---------- Texto de leitura ----------

Os Vícios e os Pecados
Os
vícios capitais
Logo no início do estudo
sobre as virtudes, vimos que podemos adquirir na nossa alma uma força habitual,
enraizada e má, chamada vício. Esses vícios empurram a alma a praticar atos
contrários às virtudes, ou seja, atos pecaminosos, pelos quais ofendemos
gravemente a Deus nosso Senhor.
No estudo de cada virtude em
particular vimos também os vícios contrários às virtudes, ou seja, os
pecados que cometemos contrariando as virtudes.
Há, porém, na alma, alguns
vícios enraizados não porque cometemos pecados e fomos adquirindo esses vícios,
mas que são cicatrizes do pecado original. Vamos explicar um pouco o que isso
significa.
Sabemos que o Sacramento do
Batismo apaga o pecado original. Isso é uma verdade de Fé, na qual acreditamos
com todas as forças da nossa alma. Porém, mesmo tendo sua alma limpa do pecado
original, o homem vive nesta vida sempre inclinado para fazer o mal. É necessário
sempre lutar contra as tendências más da alma, sua inclinação a faltar à
Lei de Deus, a procurar satisfazer suas paixões, seu conforto, a
esconder dos outros os atos maus que fazemos, etc.

----------

▶ **Tarefa curta A**: Diga se cada afirmação concorda com o texto sobre os vícios capitais, respondendo sim ou não e citando as palavras do texto que decidem. (i) O Batismo apaga o pecado original. (ii) Depois do Batismo, o homem deixa de ser inclinado para o mal. (iii) Todos os vícios da alma são adquiridos pelos pecados que cometemos.
▶ **Tarefa curta B**: Dê seguimento, por favor, ao texto sobre os vícios capitais, começando logo após a última frase apresentada.

---------- Dados fornecidos ----------

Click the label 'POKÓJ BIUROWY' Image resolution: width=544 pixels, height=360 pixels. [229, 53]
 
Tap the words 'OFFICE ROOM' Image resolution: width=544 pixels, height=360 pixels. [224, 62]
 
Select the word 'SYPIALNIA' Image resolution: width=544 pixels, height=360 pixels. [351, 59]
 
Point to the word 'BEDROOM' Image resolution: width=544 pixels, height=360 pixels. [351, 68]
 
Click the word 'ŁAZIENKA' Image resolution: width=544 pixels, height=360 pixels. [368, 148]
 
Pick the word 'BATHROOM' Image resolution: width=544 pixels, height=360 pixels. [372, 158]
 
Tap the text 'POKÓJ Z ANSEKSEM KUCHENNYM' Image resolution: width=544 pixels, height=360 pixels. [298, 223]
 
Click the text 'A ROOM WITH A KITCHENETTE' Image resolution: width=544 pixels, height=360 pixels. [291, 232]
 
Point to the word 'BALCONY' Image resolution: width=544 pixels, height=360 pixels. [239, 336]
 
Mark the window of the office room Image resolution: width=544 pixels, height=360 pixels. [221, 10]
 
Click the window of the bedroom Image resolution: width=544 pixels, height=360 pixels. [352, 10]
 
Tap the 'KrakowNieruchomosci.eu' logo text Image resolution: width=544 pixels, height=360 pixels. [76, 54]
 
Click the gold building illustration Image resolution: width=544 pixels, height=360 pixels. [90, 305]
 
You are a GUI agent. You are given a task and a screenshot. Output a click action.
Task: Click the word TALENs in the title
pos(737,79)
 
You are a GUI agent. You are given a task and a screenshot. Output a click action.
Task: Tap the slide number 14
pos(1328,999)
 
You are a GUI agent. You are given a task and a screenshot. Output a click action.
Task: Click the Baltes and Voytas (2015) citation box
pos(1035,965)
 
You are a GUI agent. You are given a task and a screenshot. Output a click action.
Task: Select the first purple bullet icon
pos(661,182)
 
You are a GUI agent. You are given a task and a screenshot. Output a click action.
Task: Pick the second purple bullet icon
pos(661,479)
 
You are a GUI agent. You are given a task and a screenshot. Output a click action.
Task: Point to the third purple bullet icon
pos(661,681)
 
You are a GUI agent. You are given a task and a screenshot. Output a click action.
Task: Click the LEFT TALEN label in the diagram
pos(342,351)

----------

▶ **Resposta do exercício A**:
(i) Sim: "Batismo apaga o pecado original".
(ii) Não: "o homem vive nesta vida sempre inclinado para fazer o mal".
(iii) Não: "são cicatrizes do pecado original".

▶ **Resposta do exercício B**:
Essa inclinação má que
encontramos dentro de nós explica-se pelo fato de que nossa sensibilidade não
aceita mais se submeter à razão; nossa vontade não tem mais forças para
impor a verdade e o bem. Com isso, estamos sempre procurando satisfazer a
sensibilidade. A vida de virtudes e dos dons do Espírito Santo nos salva desta
revolta, pela força que adquirimos na luta contra as paixões desregradas.
Ora, essa inclinação para
fazer o mal se realiza na nossa alma através dos chamados vícios capitais. E a luta para vence-los é feita pela prática das
virtudes opostas a esses vícios ou pecados.
Chamam-se capitais
porque são como que a cabeça, a fonte de
todos os pecados. Dessas inclinações originam-se todos os atos maus que
cometemos. Ao estuda-los, aprenderemos a vigiar nossas almas no sentido de fugir
desses vícios e assim evitarmos muitos pecados.
Os vícios ou pecados
capitais são sete:
Soberba
Avareza
Luxúria
Inveja
Gula
Ira
Preguiça (e tibieza)
A
Soberba
A Soberba também é chamada
de orgulho e consiste numa estima excessiva de si mesmo.
- não agradece a Deus as
qualidades que possui e fica procurando elogios.
- acha que possui qualidades
que na verdade não possui.
- procura sempre rebaixar as
qualidades dos outros.
A Soberba produz ainda:
ambição - desejos
imoderados de possuir bens e glória.
presunção - confiança
exagerada em si mesmo.
vã glória - procura de
elogios e admiração.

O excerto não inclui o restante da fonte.